::: DATA TO EXAMINE :::

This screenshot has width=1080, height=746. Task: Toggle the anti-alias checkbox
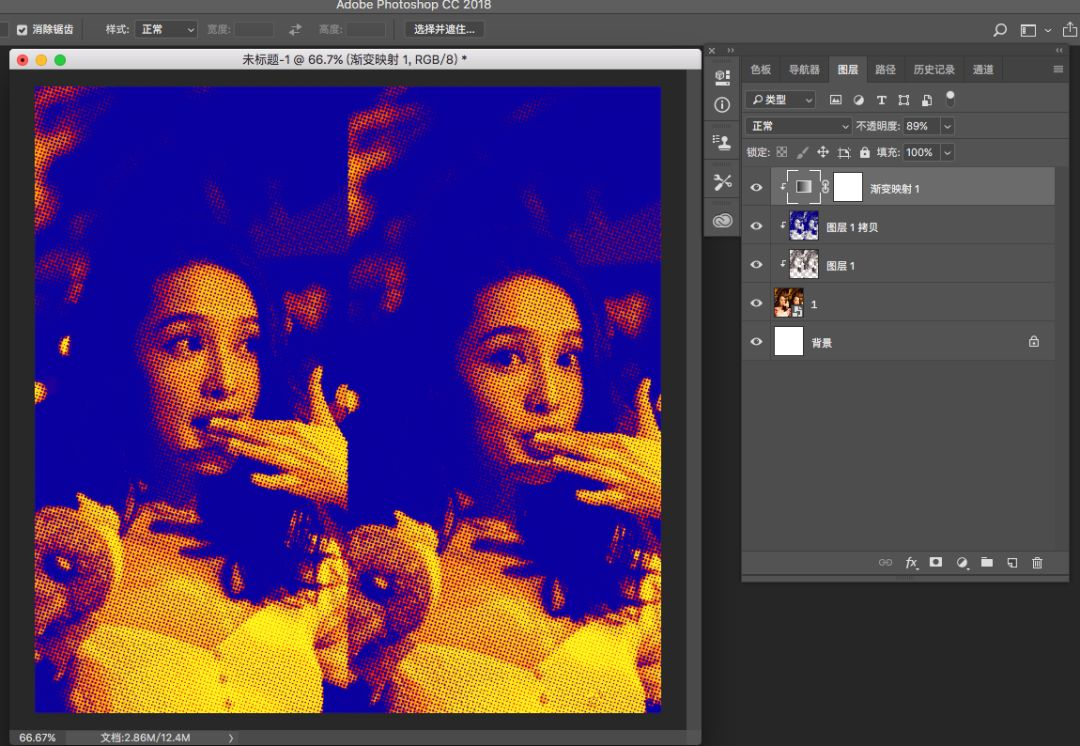(22, 30)
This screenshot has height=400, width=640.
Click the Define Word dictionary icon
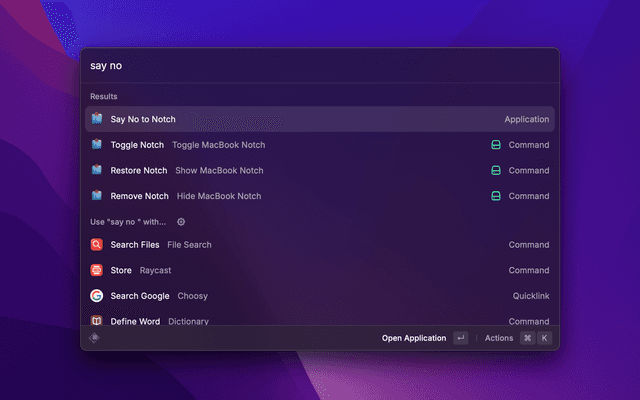click(x=97, y=321)
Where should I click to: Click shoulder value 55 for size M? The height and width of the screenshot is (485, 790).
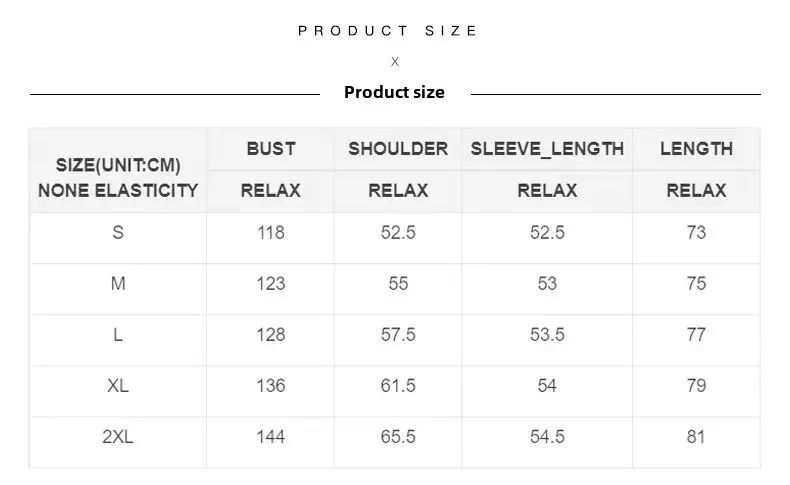tap(398, 283)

:::

### EXERCISE
Please give the data above again in exact form and omit every picture.

### RESPONSE
This screenshot has width=1080, height=746. Task: Toggle the anti-alias checkbox
(22, 30)
This screenshot has height=400, width=640.
Click the Define Word dictionary icon
click(x=97, y=321)
Where should I click to: Click shoulder value 55 for size M? The height and width of the screenshot is (485, 790).
tap(398, 283)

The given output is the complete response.